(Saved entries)
-*-*-

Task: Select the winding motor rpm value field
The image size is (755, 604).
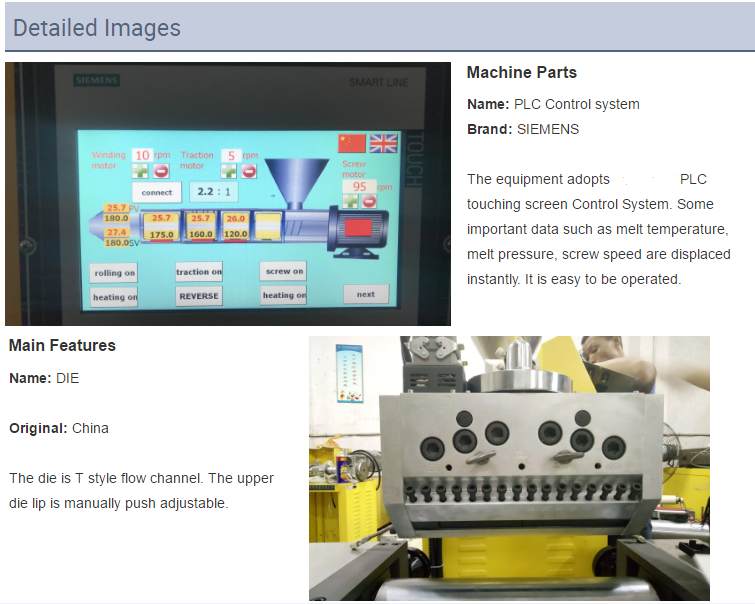Action: point(142,155)
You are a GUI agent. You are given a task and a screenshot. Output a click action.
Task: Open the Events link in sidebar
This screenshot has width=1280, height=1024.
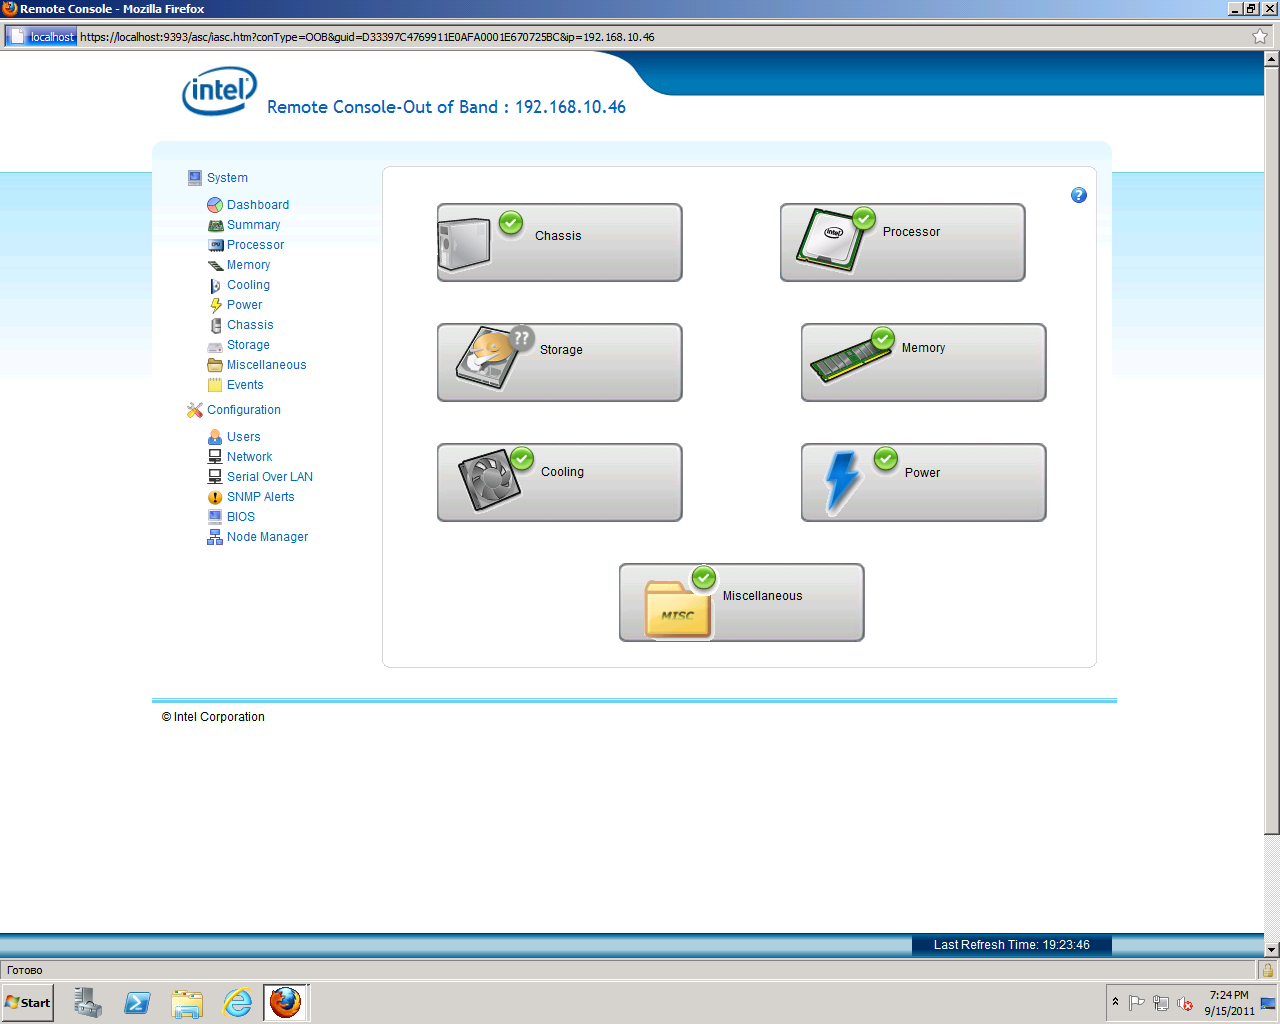coord(245,385)
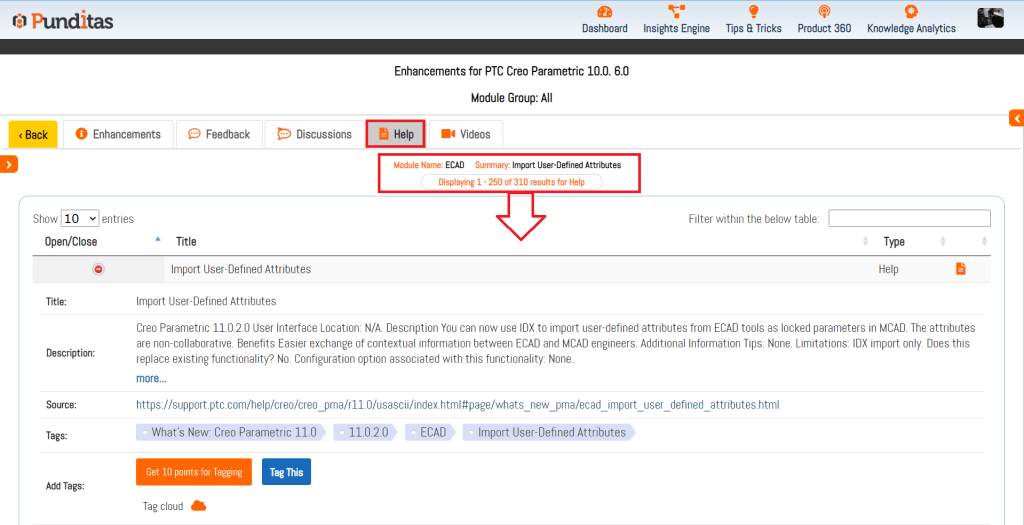Open the orange Tag cloud icon
This screenshot has height=525, width=1024.
click(198, 506)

-*-*-

*Task objective*.
Please write out all the entries above exactly, but leave out the pictures.

*Result for this task*.
Task: Select the winding motor rpm value field
The image size is (755, 604).
Action: point(142,155)
You are a GUI agent. You are given a task and a screenshot. Output a click action.
Task: Open the Events link in sidebar
This screenshot has width=1280, height=1024.
coord(245,385)
Open the orange Tag cloud icon
This screenshot has height=525, width=1024.
click(198, 506)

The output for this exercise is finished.